JLL: Indianapolis office market hits lowest vacancy rate since 2008

Matt Waggoner

Matt Waggoner

by Dan Rafter

The Indianapolis-area office market thrived during the first quarter of 2016, notching five leases of more than 40,000 square feet. At the same time, the market saw seven capital markets transactions during the quarter, five of which were investments in office buildings in Indianapolis’ Central Business District.

This is the good news reported by JLL in its most recent Indianapolis-area office survey.

According to JLL’s numbers, the office vacancy rate for the Indianapolis market fell to 15.6 percent at the end of the first quarter, its lowest mark since JLL began tracking the market after opening its first Indianapolis office in 2008.

This has led to a boost in asking rents, too, pushing the average cost for Class-A product in both city and suburban markets to about $20.80 a square foot.

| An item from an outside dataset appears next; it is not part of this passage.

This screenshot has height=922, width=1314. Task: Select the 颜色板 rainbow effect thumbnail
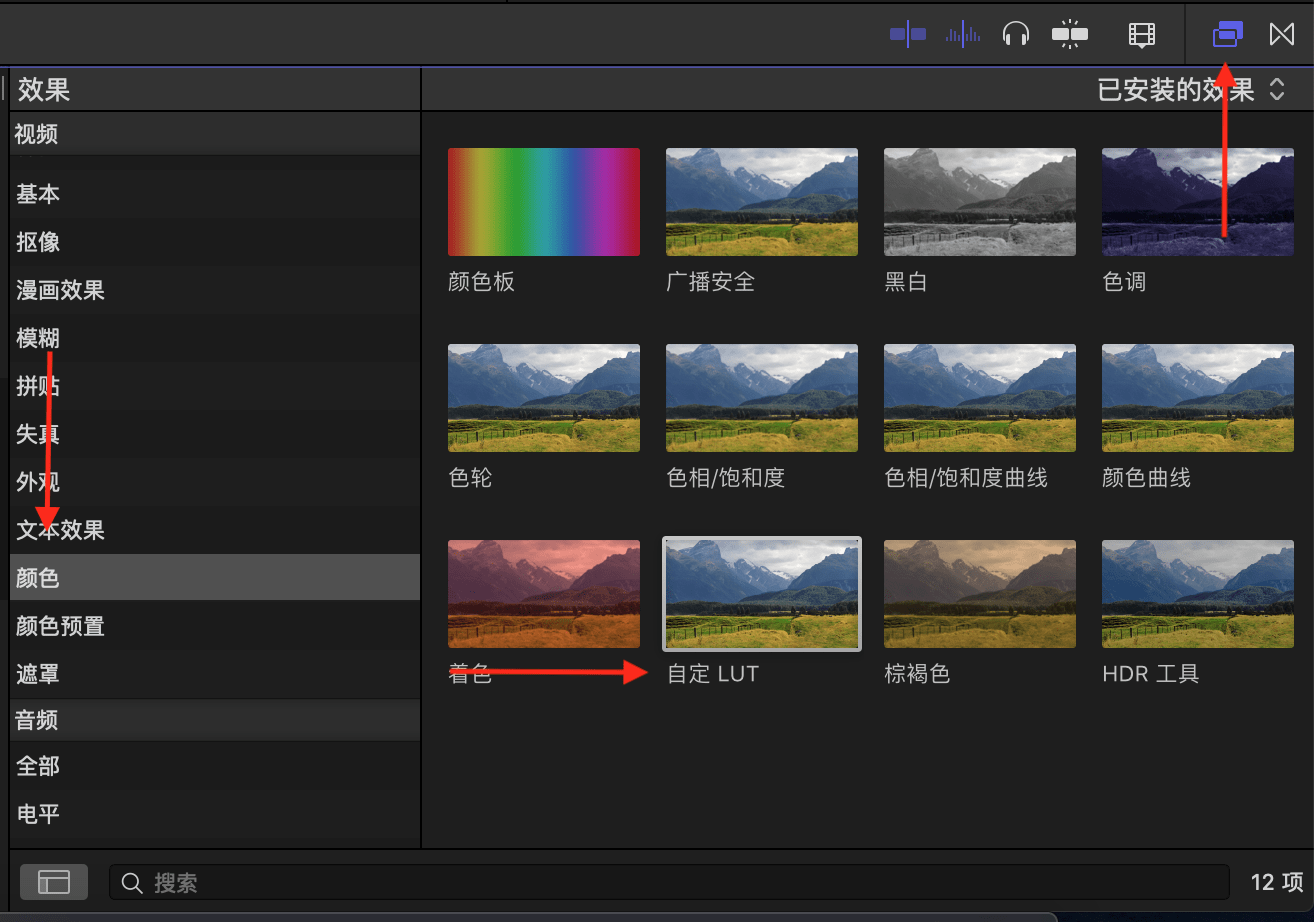pos(543,202)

Matt Waggoner, senior vice president of tenant representation with the Indianapolis office of JLL, credited several factors for the strong performance of the Indianapolis office market.

“We have a lot of good organic growth in the Indianapolis economy right now,” Waggoner said. “Economically, companies are doing better. They are more confident and are read to invest.”

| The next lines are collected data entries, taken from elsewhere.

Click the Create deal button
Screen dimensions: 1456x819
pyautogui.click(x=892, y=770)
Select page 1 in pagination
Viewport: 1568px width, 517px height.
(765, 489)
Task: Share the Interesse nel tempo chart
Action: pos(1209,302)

Waggoner said that four of the five biggest office deals of the first quarter in Indianapolis were closed by existing companies that are increasing their existing footprints.

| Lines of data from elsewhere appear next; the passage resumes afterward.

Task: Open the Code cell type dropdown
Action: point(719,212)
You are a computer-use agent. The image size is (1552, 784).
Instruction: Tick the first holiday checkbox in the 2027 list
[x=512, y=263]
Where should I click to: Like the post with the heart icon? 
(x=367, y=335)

At the same time, tech companies and start-ups are attracted to the Indianapolis area, Waggoner said. These tech companies are looking for new office space and moving their headquarters to Indianapolis. Waggoner said that downtown Indianapolis, especially, has become a top destination of tech players.

Then there is the increased interest of outside investment groups in the Indianapolis market. Waggoner said that investors not from Indianapolis understand that the city offers a great opportunity for them.

“A lot of groups outside of Indianapolis are seeing the city as a desirable place to invest,” Waggoner said. “This is really for the same reason that people like to live here: It is affordable here. You get more for your dollar here, but you still get all the big-city amenities that you want.”

Looking for the right amenities

What are companies looking for when they invest in Indianapolis office space? Waggoner said that companies today appreciate the low commute times even for office space in downtown Indianapolis.

The commute to and from downtown Indianapolis is rarely ever more than 25 to 30 minutes, he said. This makes opening an office location in downtown Indianapolis more feasible to companies that want to provide their employees with a better quality of life.

Employees, once they get to their downtown offices, can then take advantage of the restaurants, entertainment, shops and green space in and around the downtown core.

“A lot of companies that are looking to recruit employees in software development or who want to recruit Millennials are focused on the downtown areas,” Waggoner said. “They want to be able to offer that all-inclusive environment. Our downtown is very safe. There is a nice, walkable environment downtown.”

More Indianapolis residents are choosing to live downtown today, which is boosting both the office market and the retail market in the center of the city. Waggoner said that so far, most of the new residents downtown are either Millennials or empty nesters. Families are still living mostly in the suburbs or surrounding neighborhoods, he said.

The best part of this focus on downtown? Waggoner said that most new office tenants downtown have plans to pour money into the spaces they are occupying.

“The downtown office market had lagged the suburbs for the last seven years,” Waggoner said. “The big corporate users and law firms were reducing their footprints. Now that is starting to change. The suburbs still have a lower office vacancy rate, but the downtown is seeing much more activity.”

The future looks bright for the entire Indianapolis office market, according to JLL’s research. The company reported that several office projects are now under development, with more scheduled to soon break ground. Three office projects scheduled for delivery this year are expected to add another 140,000 square feet of Class-A office space to the market, according to JLL.

Developers here are following the national trend of converting obsolete office space into residential, hospitality or other uses. For instance, two of the capital markets transactions that closed in the first quarter were for Class-B office buildings that will be turned into hotels. Another office asset, the vacant Brougher Building, will be converted to multi-family.